4.2. Predicting DNA Enhancers
- DNA sequences used for training data in the input layer were evaluated.
- In the second layer, 128-unit BiLSTM was used, and the activation function was determined as SeLU.
- Dropout was done and 15% of the data was discarded.
- Then the 64-unit BiLSTM was used and the activation function SeLU was chosen.
- Again, dropout was selected and 20% of the data was forgotten.
- Batch normalization was applied, and the data were reduced to 1—dimensional with the flattening process.
- Two different fully connected layers were employed. Their number of neurons was determined as 256 and 128.
- In the last layer, the Softmax activation function was used, and the data were classified.
- Categorical-cross entropy was used for the loss of the model and the model was optimized with the Adam optimization algorithm.
- The training process was carried out with 500 epochs.
- Seventy-five percent of the data was used for training, 15% for validation, and 15% for testing.
4.3. Discussion
- Studies with genomic sequences vary greatly according to the numerical methods used. Although the deep learning method used in this study was the same, the results were different from each other. The lack of a standard method and the fact that the results vary according to the encoding methods cause the studies in this field to be limited and to be interpreted as unhealthy.
- Furthermore, mouse and human DNA enhancers are currently scarce. The increase in this number over time may affect the results obtained in this study positively or negatively, and accordingly may cause the results to change. A new analysis with an increase in the number of data will be more effective in evaluating the performance of both the proposed method and other methods.
- It is important to use the proposed method in other DNA analysis studies and to interpret the results to be obtained there. In this way, the performance of the proposed method can be demonstrated in detail.
- In addition, only BiLSTM deep learning model was used in this study. There are many deep learning methods. These DNA encoding schemes need to be analyzed with other deep learning algorithms and the results should be interpreted. In this way, more effective results can be obtained.
- No feature extraction was performed in the study. The use of different signal processing methods (DWT (discrete wavelet transform), FFT, EMD (empirical mode decomposition), VMD (variational mode decomposition), etc.) can be instrumental in obtaining more effective features and observing more successful results.
- Furthermore, optimization algorithms were not used in the study. Performing the optimization process can improve results and increase the performance of DNA encoding schemes.

» TASK INSTRUCTIONS: In the text on predicting DNA enhancers, for how many epochs was the model trained?

» RECORDED DATA:
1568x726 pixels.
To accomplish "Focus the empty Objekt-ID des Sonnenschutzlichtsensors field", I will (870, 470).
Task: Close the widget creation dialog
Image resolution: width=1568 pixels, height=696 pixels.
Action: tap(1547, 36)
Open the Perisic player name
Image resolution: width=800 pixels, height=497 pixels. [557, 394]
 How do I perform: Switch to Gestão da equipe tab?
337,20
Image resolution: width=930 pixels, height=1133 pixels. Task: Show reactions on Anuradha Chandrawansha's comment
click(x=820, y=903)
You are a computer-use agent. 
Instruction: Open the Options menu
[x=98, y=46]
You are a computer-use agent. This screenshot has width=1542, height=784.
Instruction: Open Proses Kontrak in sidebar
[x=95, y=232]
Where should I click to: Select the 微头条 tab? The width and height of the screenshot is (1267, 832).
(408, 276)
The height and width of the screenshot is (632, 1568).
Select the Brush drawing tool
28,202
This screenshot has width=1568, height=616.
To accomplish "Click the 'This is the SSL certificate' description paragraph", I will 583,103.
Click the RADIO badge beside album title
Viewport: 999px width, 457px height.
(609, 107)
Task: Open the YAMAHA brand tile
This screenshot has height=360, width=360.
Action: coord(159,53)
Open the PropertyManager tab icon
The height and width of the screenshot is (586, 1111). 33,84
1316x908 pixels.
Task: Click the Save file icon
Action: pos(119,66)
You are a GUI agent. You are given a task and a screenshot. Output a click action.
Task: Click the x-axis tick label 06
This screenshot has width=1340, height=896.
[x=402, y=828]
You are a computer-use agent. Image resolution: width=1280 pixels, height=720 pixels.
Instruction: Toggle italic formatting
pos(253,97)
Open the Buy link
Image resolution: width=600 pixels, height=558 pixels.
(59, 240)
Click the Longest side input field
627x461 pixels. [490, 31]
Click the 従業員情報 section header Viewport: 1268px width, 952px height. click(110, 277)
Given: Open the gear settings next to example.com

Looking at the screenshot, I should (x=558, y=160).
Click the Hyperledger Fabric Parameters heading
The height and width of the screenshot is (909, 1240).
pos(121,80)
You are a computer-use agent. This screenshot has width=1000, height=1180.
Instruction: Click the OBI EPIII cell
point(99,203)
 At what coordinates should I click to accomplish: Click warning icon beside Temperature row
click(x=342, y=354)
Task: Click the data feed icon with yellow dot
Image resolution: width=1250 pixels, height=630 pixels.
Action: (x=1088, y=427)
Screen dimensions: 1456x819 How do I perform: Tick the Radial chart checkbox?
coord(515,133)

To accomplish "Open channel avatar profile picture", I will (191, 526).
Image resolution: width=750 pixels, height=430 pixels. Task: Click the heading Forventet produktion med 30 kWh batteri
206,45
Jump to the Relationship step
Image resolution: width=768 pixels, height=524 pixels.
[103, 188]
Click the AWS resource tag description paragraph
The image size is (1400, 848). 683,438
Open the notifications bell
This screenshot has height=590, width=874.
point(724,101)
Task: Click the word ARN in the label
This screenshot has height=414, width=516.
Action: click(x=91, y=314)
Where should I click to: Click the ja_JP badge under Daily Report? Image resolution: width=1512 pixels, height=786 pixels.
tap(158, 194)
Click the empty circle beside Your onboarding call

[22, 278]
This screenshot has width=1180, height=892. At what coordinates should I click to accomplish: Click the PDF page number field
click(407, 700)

» RESULT OF THIS EXERCISE: The model was trained for 500 epochs.